#### WHAT YOU ARE ASKED TO DO:
Return the entries below in full. Keep every word as it is.

--- DATA TO PROCESS ---

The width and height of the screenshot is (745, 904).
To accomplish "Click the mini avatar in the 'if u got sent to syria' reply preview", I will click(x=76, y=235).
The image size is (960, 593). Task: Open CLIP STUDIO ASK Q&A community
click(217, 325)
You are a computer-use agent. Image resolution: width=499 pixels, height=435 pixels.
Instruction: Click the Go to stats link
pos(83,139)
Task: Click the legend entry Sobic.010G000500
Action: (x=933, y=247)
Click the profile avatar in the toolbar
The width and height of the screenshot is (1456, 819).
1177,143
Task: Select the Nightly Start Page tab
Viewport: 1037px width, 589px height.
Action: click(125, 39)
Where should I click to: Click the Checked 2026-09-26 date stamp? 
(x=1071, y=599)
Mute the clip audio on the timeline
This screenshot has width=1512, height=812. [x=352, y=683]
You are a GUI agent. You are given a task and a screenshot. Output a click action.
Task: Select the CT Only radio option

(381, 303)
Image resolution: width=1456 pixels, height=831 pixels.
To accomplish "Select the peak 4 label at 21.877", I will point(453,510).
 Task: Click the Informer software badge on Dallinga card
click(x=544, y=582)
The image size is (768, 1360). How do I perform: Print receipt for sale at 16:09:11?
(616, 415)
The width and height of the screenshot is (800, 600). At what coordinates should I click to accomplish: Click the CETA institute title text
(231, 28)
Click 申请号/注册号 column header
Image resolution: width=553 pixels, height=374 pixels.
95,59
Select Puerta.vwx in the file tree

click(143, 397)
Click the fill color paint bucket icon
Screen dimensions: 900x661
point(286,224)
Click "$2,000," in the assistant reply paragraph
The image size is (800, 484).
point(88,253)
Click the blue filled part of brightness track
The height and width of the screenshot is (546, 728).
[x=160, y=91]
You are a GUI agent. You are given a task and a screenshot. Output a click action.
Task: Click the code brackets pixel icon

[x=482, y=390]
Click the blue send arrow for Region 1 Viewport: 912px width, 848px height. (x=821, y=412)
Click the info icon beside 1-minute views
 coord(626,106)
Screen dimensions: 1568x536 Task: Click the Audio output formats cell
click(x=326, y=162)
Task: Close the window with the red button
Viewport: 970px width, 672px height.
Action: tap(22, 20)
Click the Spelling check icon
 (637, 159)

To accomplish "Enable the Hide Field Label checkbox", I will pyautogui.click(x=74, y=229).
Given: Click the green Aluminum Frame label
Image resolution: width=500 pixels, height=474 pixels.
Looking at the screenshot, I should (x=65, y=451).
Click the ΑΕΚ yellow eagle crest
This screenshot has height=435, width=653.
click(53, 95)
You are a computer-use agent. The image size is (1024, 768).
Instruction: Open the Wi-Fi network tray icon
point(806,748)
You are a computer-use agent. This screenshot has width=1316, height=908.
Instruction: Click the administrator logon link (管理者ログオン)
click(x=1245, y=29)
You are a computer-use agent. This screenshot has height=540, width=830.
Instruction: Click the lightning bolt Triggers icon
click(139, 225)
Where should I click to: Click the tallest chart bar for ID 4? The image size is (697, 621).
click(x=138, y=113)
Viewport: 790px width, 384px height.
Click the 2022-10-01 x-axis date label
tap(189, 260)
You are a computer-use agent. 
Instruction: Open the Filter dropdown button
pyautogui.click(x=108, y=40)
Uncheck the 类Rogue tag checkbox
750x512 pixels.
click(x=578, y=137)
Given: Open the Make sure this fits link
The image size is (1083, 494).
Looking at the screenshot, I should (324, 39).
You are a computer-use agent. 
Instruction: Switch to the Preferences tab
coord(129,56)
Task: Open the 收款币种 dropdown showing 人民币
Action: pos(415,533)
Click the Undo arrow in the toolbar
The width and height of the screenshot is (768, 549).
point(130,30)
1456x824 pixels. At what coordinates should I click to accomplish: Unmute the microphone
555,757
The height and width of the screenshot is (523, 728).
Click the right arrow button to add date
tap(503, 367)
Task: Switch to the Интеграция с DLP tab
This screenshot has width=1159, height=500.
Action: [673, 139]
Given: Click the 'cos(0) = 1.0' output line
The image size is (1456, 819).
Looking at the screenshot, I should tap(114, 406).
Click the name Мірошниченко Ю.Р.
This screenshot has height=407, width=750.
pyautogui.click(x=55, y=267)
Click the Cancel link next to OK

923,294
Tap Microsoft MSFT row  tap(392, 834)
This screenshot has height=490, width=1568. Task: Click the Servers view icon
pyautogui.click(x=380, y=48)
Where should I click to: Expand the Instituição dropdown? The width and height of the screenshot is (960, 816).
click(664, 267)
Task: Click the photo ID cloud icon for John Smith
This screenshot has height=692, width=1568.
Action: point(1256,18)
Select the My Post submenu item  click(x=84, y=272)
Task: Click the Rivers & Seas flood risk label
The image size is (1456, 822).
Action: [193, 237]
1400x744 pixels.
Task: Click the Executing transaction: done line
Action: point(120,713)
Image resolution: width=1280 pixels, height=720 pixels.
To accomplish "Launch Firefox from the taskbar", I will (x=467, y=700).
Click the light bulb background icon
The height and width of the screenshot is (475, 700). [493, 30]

---

#### OUTPUT:
The width and height of the screenshot is (745, 904).
To accomplish "Click the mini avatar in the 'if u got sent to syria' reply preview", I will click(x=76, y=235).
The image size is (960, 593). Task: Open CLIP STUDIO ASK Q&A community
click(217, 325)
You are a computer-use agent. Image resolution: width=499 pixels, height=435 pixels.
Instruction: Click the Go to stats link
pos(83,139)
Task: Click the legend entry Sobic.010G000500
Action: (x=933, y=247)
Click the profile avatar in the toolbar
The width and height of the screenshot is (1456, 819).
1177,143
Task: Select the Nightly Start Page tab
Viewport: 1037px width, 589px height.
Action: click(125, 39)
Where should I click to: Click the Checked 2026-09-26 date stamp? 
(x=1071, y=599)
Mute the clip audio on the timeline
This screenshot has width=1512, height=812. [x=352, y=683]
You are a GUI agent. You are given a task and a screenshot. Output a click action.
Task: Select the CT Only radio option

(381, 303)
Image resolution: width=1456 pixels, height=831 pixels.
To accomplish "Select the peak 4 label at 21.877", I will point(453,510).
 Task: Click the Informer software badge on Dallinga card
click(x=544, y=582)
The image size is (768, 1360). How do I perform: Print receipt for sale at 16:09:11?
(616, 415)
The width and height of the screenshot is (800, 600). At what coordinates should I click to accomplish: Click the CETA institute title text
(231, 28)
Click 申请号/注册号 column header
Image resolution: width=553 pixels, height=374 pixels.
95,59
Select Puerta.vwx in the file tree

click(143, 397)
Click the fill color paint bucket icon
Screen dimensions: 900x661
point(286,224)
Click "$2,000," in the assistant reply paragraph
The image size is (800, 484).
point(88,253)
Click the blue filled part of brightness track
The height and width of the screenshot is (546, 728).
[x=160, y=91]
You are a GUI agent. You are given a task and a screenshot. Output a click action.
Task: Click the code brackets pixel icon

[x=482, y=390]
Click the blue send arrow for Region 1 Viewport: 912px width, 848px height. (x=821, y=412)
Click the info icon beside 1-minute views
 coord(626,106)
Screen dimensions: 1568x536 Task: Click the Audio output formats cell
click(x=326, y=162)
Task: Close the window with the red button
Viewport: 970px width, 672px height.
Action: tap(22, 20)
Click the Spelling check icon
 (637, 159)

To accomplish "Enable the Hide Field Label checkbox", I will pyautogui.click(x=74, y=229).
Given: Click the green Aluminum Frame label
Image resolution: width=500 pixels, height=474 pixels.
Looking at the screenshot, I should (x=65, y=451).
Click the ΑΕΚ yellow eagle crest
This screenshot has height=435, width=653.
click(53, 95)
You are a computer-use agent. The image size is (1024, 768).
Instruction: Open the Wi-Fi network tray icon
point(806,748)
You are a computer-use agent. This screenshot has width=1316, height=908.
Instruction: Click the administrator logon link (管理者ログオン)
click(x=1245, y=29)
You are a computer-use agent. This screenshot has height=540, width=830.
Instruction: Click the lightning bolt Triggers icon
click(139, 225)
Where should I click to: Click the tallest chart bar for ID 4? The image size is (697, 621).
click(x=138, y=113)
Viewport: 790px width, 384px height.
Click the 2022-10-01 x-axis date label
tap(189, 260)
You are a computer-use agent. 
Instruction: Open the Filter dropdown button
pyautogui.click(x=108, y=40)
Uncheck the 类Rogue tag checkbox
750x512 pixels.
click(x=578, y=137)
Given: Open the Make sure this fits link
The image size is (1083, 494).
Looking at the screenshot, I should (324, 39).
You are a computer-use agent. 
Instruction: Switch to the Preferences tab
coord(129,56)
Task: Open the 收款币种 dropdown showing 人民币
Action: pos(415,533)
Click the Undo arrow in the toolbar
The width and height of the screenshot is (768, 549).
point(130,30)
1456x824 pixels. At what coordinates should I click to accomplish: Unmute the microphone
555,757
The height and width of the screenshot is (523, 728).
Click the right arrow button to add date
tap(503, 367)
Task: Switch to the Интеграция с DLP tab
This screenshot has width=1159, height=500.
Action: [673, 139]
Given: Click the 'cos(0) = 1.0' output line
The image size is (1456, 819).
Looking at the screenshot, I should tap(114, 406).
Click the name Мірошниченко Ю.Р.
This screenshot has height=407, width=750.
pyautogui.click(x=55, y=267)
Click the Cancel link next to OK

923,294
Tap Microsoft MSFT row  tap(392, 834)
This screenshot has height=490, width=1568. Task: Click the Servers view icon
pyautogui.click(x=380, y=48)
Where should I click to: Expand the Instituição dropdown? The width and height of the screenshot is (960, 816).
click(664, 267)
Task: Click the photo ID cloud icon for John Smith
This screenshot has height=692, width=1568.
Action: point(1256,18)
Select the My Post submenu item  click(x=84, y=272)
Task: Click the Rivers & Seas flood risk label
The image size is (1456, 822).
Action: [193, 237]
1400x744 pixels.
Task: Click the Executing transaction: done line
Action: point(120,713)
Image resolution: width=1280 pixels, height=720 pixels.
To accomplish "Launch Firefox from the taskbar", I will (x=467, y=700).
Click the light bulb background icon
The height and width of the screenshot is (475, 700). [493, 30]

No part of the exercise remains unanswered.